I meant in the B sense, same shuffle applied to every image in the dataset (training and test). If it was a different random shuffle for each input then no machine learning model (or human) would ever get above 10% accuracy. If you have some experience with machine learning, this operation is equivalent to shuffling the columns of a tabular dataset which of course all standard machine learning algorithms are invariant to.

@HD-Grand-Scheme-Unfolds Жыл бұрын

@@algorithmicsimplicity lol, speaking from in hindsight, your point in now taken. Dwl lmao😄🤣. Which human or person.... but let me be the devil's advocate for entertainment and curiosity purposes a bit: I it was somehow in sense "A", then I'd imagine that imply a phenomenon we all may call pure memorization at its finest. But to go back on main track, I love that you went out of the way to make that clear in you presentation, yours is the second video that mentioned, but you were to first to settle the question the big question (that I already asked you, thanks again). by the way in the name of opportunity sake I would like to ask: Do you know where a non-programmer person may source a intuitive interactive GUI based executable program that simulate and implement recurrent neural networks (especially if its the simple RNN, prefer against but will accept LSTMs or GRUs)? Github for example mostly accommodates those who meet coding knowledge prerequisite. "MemBrain" (meets concept but its RNN is still puzzling for me to figure out, and train test etc) (but its the most promising one to try work with so far) and "Neuroph Studio" (meets the concept but have no RNN support) and "Knime Analytics Platform" is likened onto coding skills, in disguise as GUI with click and parameter controls. rules for arrangments are too complex, and counter intuitive. IBM Watson studio seems similar and matlab is a puzzlebox too.

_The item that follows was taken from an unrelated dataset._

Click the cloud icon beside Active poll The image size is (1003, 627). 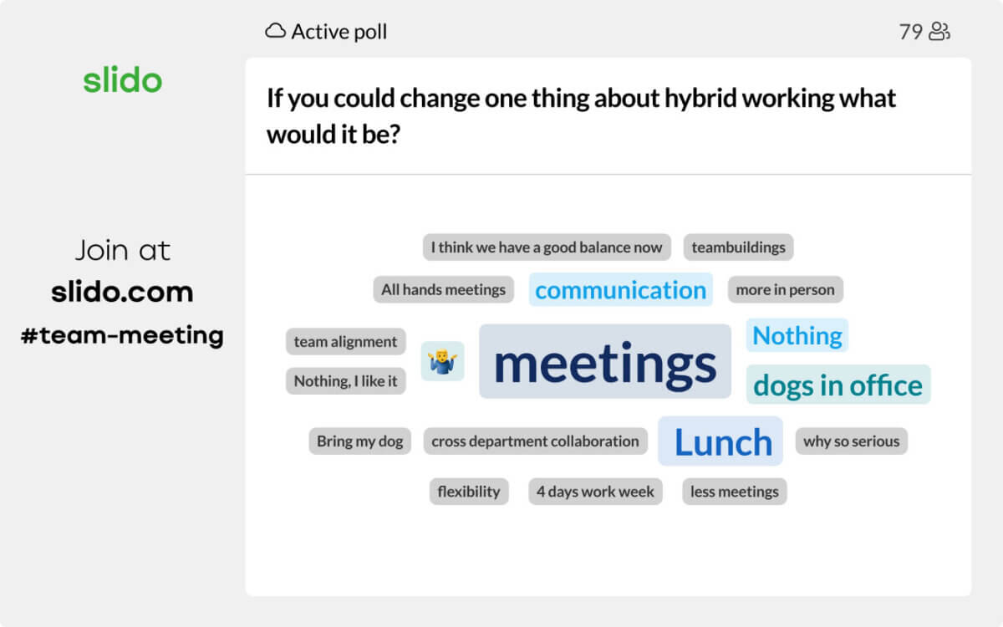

@algorithmicsimplicity Жыл бұрын

I'm afraid I don't know of any GUI programs that simulate RNNs explicitly, but I do know that RNNs are a subset of feedforward NNs. That is, it should be possible to implement an RNN in any of those programs you suggested. All you would need to do is have a bunch of neurons in each layer that copy the input directly (i.e. the i'th copy neuron should have a weight of 1 connected to the i'th input and 0 for all other connections), and then force all neuron weights to be the same in every layer. That will be equivalent to an RNN. I would also recommend you just try and program such an app yourself. Even if you have no experience programming, you can just ask ChatGPT to write the code for you 😄.

@Walczyk 7 ай бұрын

7:04 this is just like the boost library from microsoft

@nageswarkv 11 ай бұрын

definitely good video, not fluff video

@solaokusanya955 Жыл бұрын

So technically, what the computer sees or not is high dependent on "whatever" we has humans dictate it to be...

@pypypy4228 11 ай бұрын

It's brilliant!

@scarletsence Жыл бұрын

This god like visualizations thanks.

@blonkasnootch7850 11 ай бұрын

Thank you for the video. I am not sure if it is right to say that humans have build knowledge into the brain about how the world works from birth.. accepting vision input for data processing, detecting objects or separating regions of interest is something every baby has to clearly learn. I have seen that with my children it is remarkable but not there from beginning.

@algorithmicsimplicity 11 ай бұрын

Of course children still need to learn how to do visual processing, but the fact that children can learn to do visual processing implies that the brain already has some structure about the physical world built into it. It is quite literally impossible to learn from visual inputs alone, without any prior knowledge.